Reputation: 511
What are the pros and cons for these two approaches? What controls which way the bars fly in e.g. from top to bottom or left to right? Why doesn't bar.exit().remove() work with Option 2?
Option 1 https://jsfiddle.net/2523onr3/ Option 2 https://jsfiddle.net/sjp700/2523onr3/3/
bar.exit().remove()
svg.selectAll(".bar").remove();
Upvotes: 1
Views: 513
Reputation: 102198
You have two substantially different approaches here.
The first option:
bar.exit().remove()
Is a proper "exit" selection. This is what it does:
Given your update selection...
var bar = svg.selectAll(".bar")
.data(dataset, function(d) {
return d.label;
});
... your exit selection compares the data with the selected DOM elements. If you have more elements than data, the extra elements (that is, the elements left without data) will populate this selection. Then, when you do remove()

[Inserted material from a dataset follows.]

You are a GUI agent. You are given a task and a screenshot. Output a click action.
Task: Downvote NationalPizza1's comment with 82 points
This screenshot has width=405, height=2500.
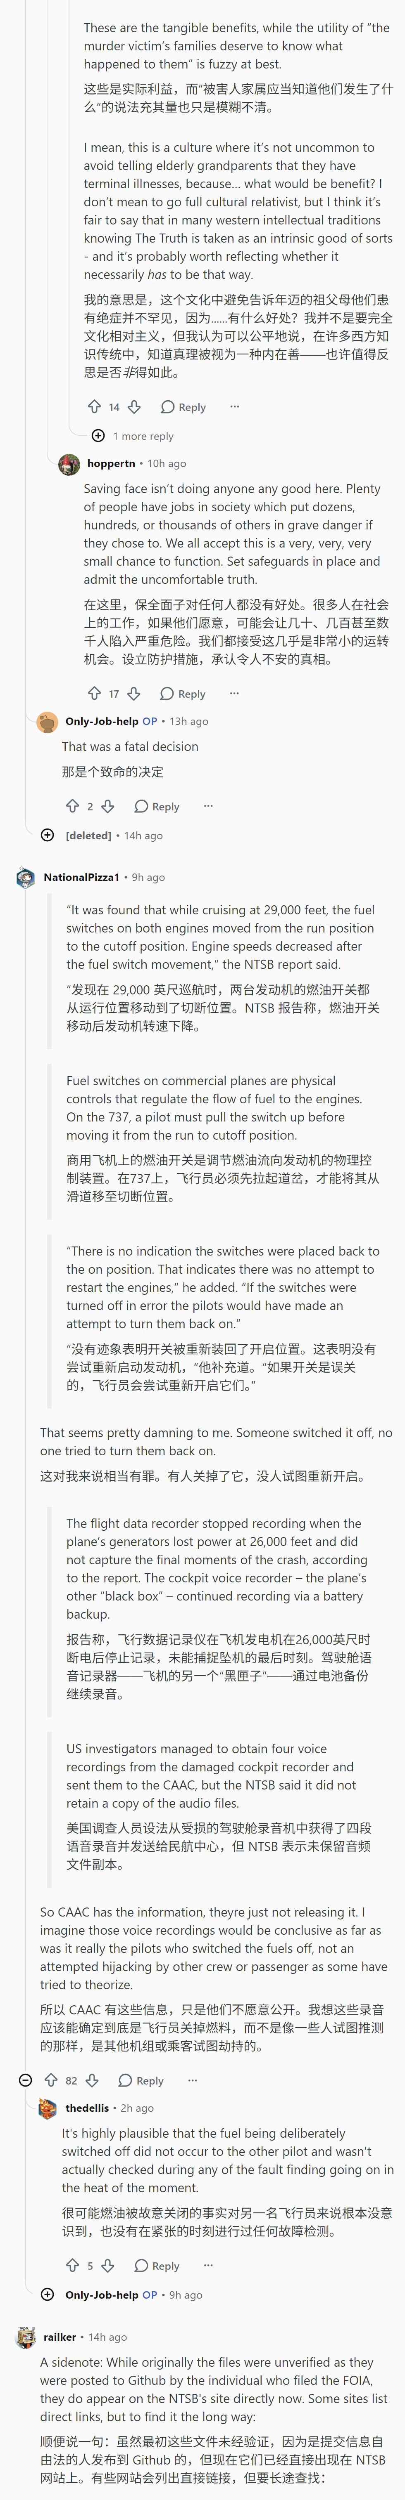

, you remove the elements present in this selection.
Before doing remove()
, you can do any transition you want with your exit selection: moving right, left, up, changing colour, changing opacity etc. So, you control "which way the bars fly", not only in the exit selection but in the enter and update selections as well.
On the other hand, your second option...
svg.selectAll(".bar").remove();
... simply selects everything with a class named bar
(it can be a circle, a text, a rectangle, a pentagon, it doesn't matter...) and remove all elements with that class.